====== Input ======

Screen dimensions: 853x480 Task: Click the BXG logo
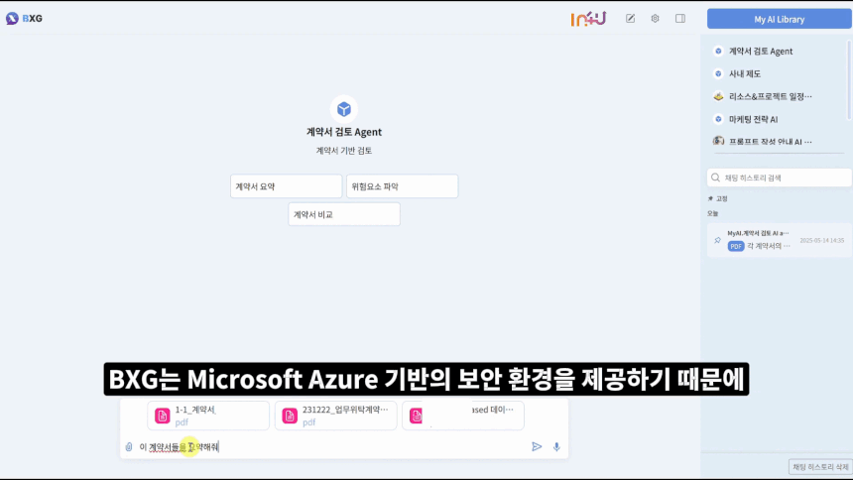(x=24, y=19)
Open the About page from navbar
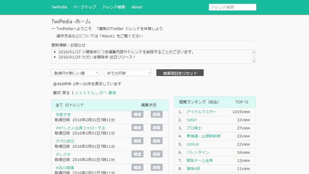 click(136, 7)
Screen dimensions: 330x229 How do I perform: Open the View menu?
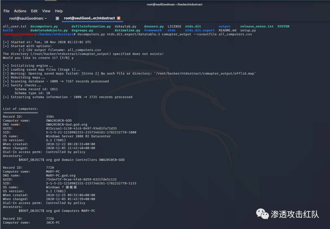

======

Work instruction:
All of the records above are to be printed exactly, with every picture omitted.

Expected answer:
Screen dimensions: 853x480 Task: Click the BXG logo
(x=24, y=19)
Open the About page from navbar
 click(136, 7)
Screen dimensions: 330x229 How do I perform: Open the View menu?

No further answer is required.